----- PROVIDED PASSAGE

May French Sheldon


Mary French Sheldon, as author May French Sheldon, was an American author and explorer.

Early years and education

Mary French was born May 10, 1847, at Bridgewater, Pennsylvania. Her father was Joseph French, a civil engineer, and her mother Elizabeth J. French, a spiritualist who later practiced "galvanic medicine" in Boston, as did her sister, Dr. Belle French Patterson.
She was educated in the United States and overseas, studying art and developing into an author and ethnologist.

Career

In 1876, she married an American, Eli Lemon Sheldon, a banker, and they moved to London where they established publishing firms.
Sheldon is noted as a translator of Flaubert's Salammbô, and was the author of papers and essays. As a writer, Sheldon wrote a number of novels, short stories, and essays.

----------

* PROBLEMS TO WORK ON:
A - Reproduce the May French Sheldon passage between "Mary French Sheldon, as" and "established publishing firms.", inclusive.
B - For each statement, answer yes or no according to the May French Sheldon passage, quoting the words that settle it: (i) She was born in Bridgewater, Pennsylvania. (ii) Her husband was a civil engineer. (iii) She translated Flaubert's Salammbô.
C - Carry on the May French Sheldon passage from its last sentence.
The lines after the May French Sheldon passage are separate material.

----- RECORDED DATA

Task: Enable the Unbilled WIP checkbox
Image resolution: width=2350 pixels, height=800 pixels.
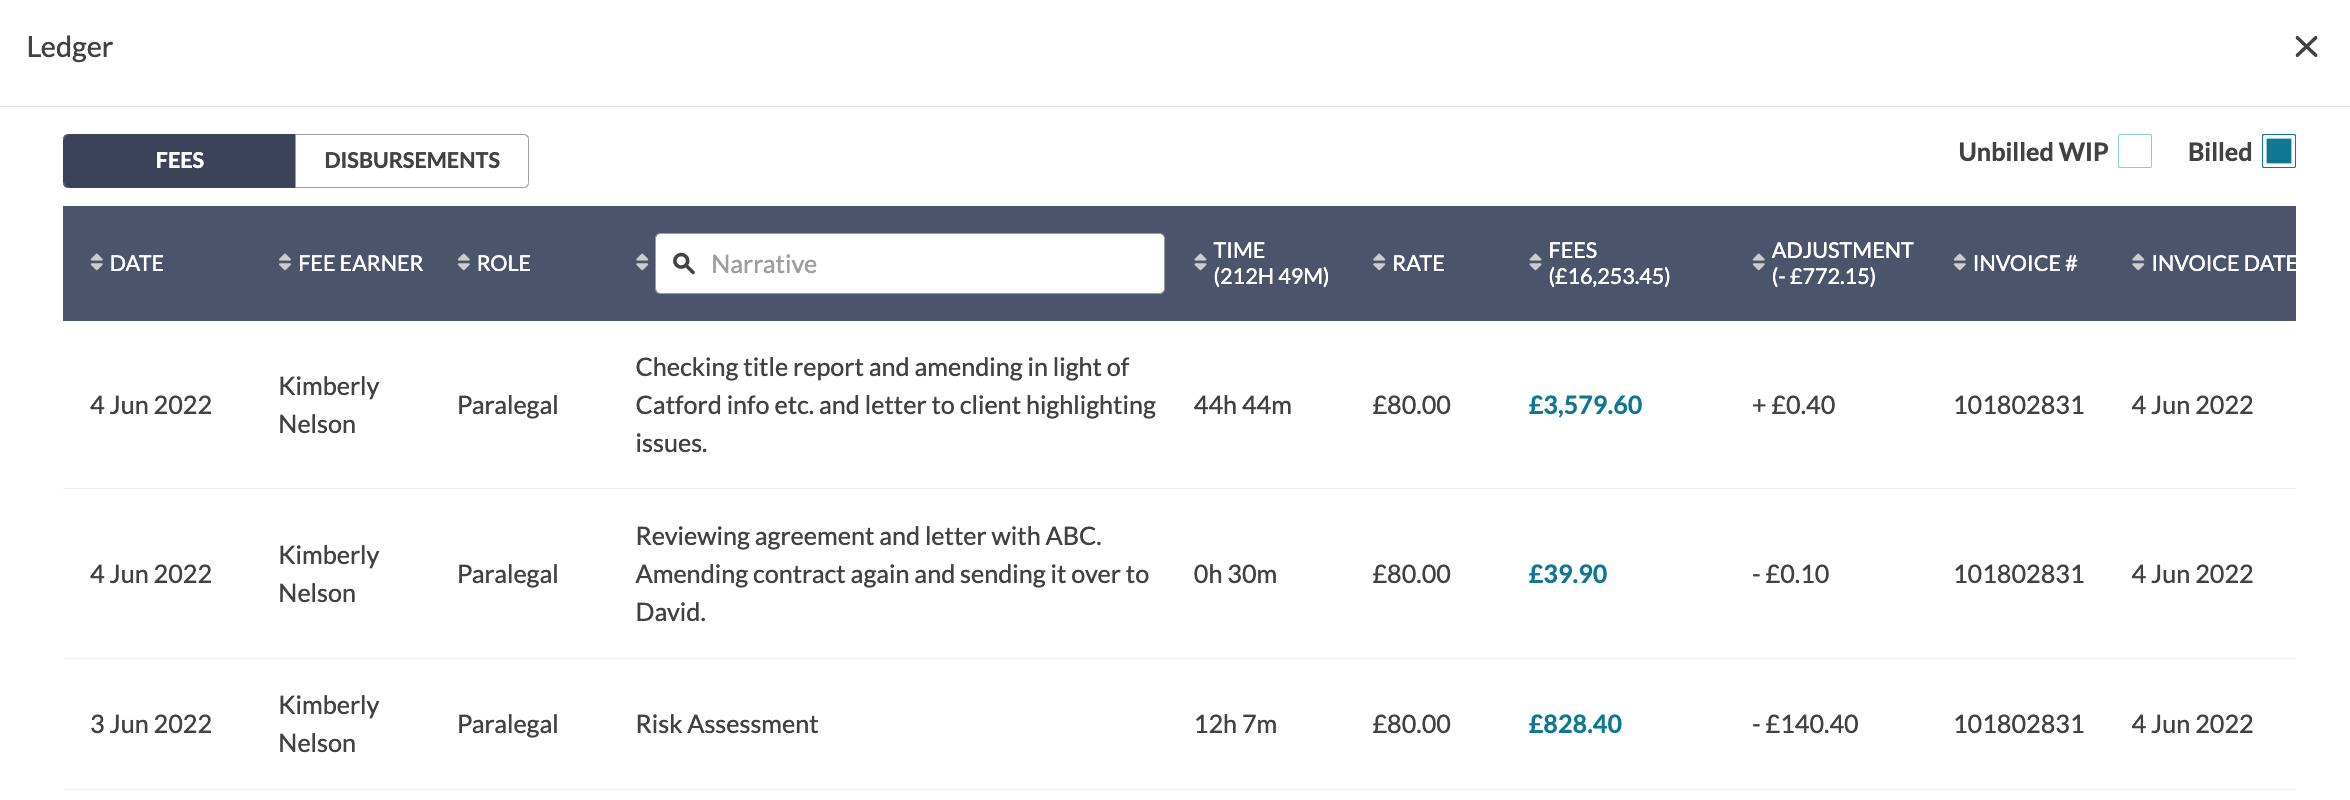Action: (2135, 152)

----------

* EXPECTED RESULTS:
A -
Mary French Sheldon, as author May French Sheldon, was an American author and explorer.

Early years and education

Mary French was born May 10, 1847, at Bridgewater, Pennsylvania. Her father was Joseph French, a civil engineer, and her mother Elizabeth J. French, a spiritualist who later practiced "galvanic medicine" in Boston, as did her sister, Dr. Belle French Patterson.
She was educated in the United States and overseas, studying art and developing into an author and ethnologist.

Career

In 1876, she married an American, Eli Lemon Sheldon, a banker, and they moved to London where they established publishing firms.

B -
(i) Yes: "Mary French was born May 10, 1847, at Bridgewater, Pennsylvania."
(ii) No: "Eli Lemon Sheldon, a banker"
(iii) Yes: "Sheldon is noted as a translator of Flaubert's Salammbô"

C -
She acquired fame for an expedition. In 1891, inspired by the activities of Henry Morton Stanley, who was a family friend, she left London for Africa. She obtained assistance from African peoples as she explored around Lake Chala. Her journey from Mombassa to Mount Kilimanjaro caused a sensation because she was not accompanied by a white companion. She returned with ethnographic materials, wrote on her experience, and undertook a lecture tour.
French Sheldon received multiple awards for her exhibition at the World's Columbian Exposition, and was appointed membership in societies such as the Writer's Club and the Anthropological Society of Washington. She was made a fellow of the Royal Geographical Society, among the first fifteen women to receive this honour, in November 1892.